"(A proximate mechanism is an immediate direct cause, while an ultimate explanation is the last in the long chain of factors leading up to that immediate cause. For example, the proximate cause of a marriage breakup may be a husband's discovery of his wife's extramarital affairs, but the ultimate explanation may be the husband's chronic insensitivity and the couple's basic incompatibility that drove the wife to affairs.) Physiologists and molecular biologists regularly fall into the trap of overlooking this distinction, which is fundamental to biology, history and human behavior. Physiology and molecular biology can do no more than identify proximate mechanisms; only evolutionary biology can provide ultimate causal explanations."--Jared Diamond Why is Sex Fun?, 1997.

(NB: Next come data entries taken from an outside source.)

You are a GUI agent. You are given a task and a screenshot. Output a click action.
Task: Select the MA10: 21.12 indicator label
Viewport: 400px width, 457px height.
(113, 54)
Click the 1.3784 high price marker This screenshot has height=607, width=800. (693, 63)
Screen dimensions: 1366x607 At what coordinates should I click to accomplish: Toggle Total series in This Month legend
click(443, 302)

Let's grant Diamond the coherence of the distinction between proximate mechanisms and ultimate explanations. Let's also grant it him in the way he has articulated it, despite, perhaps, a lingering sense that being "last in the long chain of factors" does not quite grasp the fundamentality of an ultimate explanation. I was struck by (i) Diamond's insistence (without evidence) that his fellow scientists "regularly" overlook the distinction, and by (ii) his further claim that "only" evolutionary biology can get at ultimate causal explanations. Diamond has a nice sense of the intellectual hierarchy within the intellectual division of labor. (If you plug in "metaphysics" for evolutionary biology and "mechanics" for molecular biology, you get a standard 18th century picture embraced by Berkeley and Leibniz, I think.)

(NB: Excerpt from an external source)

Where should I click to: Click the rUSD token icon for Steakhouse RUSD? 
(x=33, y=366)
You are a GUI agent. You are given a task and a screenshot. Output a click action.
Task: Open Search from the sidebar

Here I am not interested in the hankering after even more fundamental than fundamental explanations (you know, God, the Principle of Sufficient Reason, Final Causes, etc.). Rather, this morning I was gripped by this thought: why think that in the real world there is anything over and above the proximate causes and mechanism? Why isn't the whole idea of "ultimate" explanations just our chasing after patterns? Now, what would persuade me otherwise is if the evidence for the ultimate causes can (a) systematically avoid relying on the evidence for the the proximate causes and (b) be also more robust, higher quality, etc. But given that it is so hard to do controlled experiments in the service of (b), (b) doesn't seem to be so easy to achieve. I am too ignorant about the details to have any strong opinion on (a). Anyway, I bet there are standard answers to my gripped questions.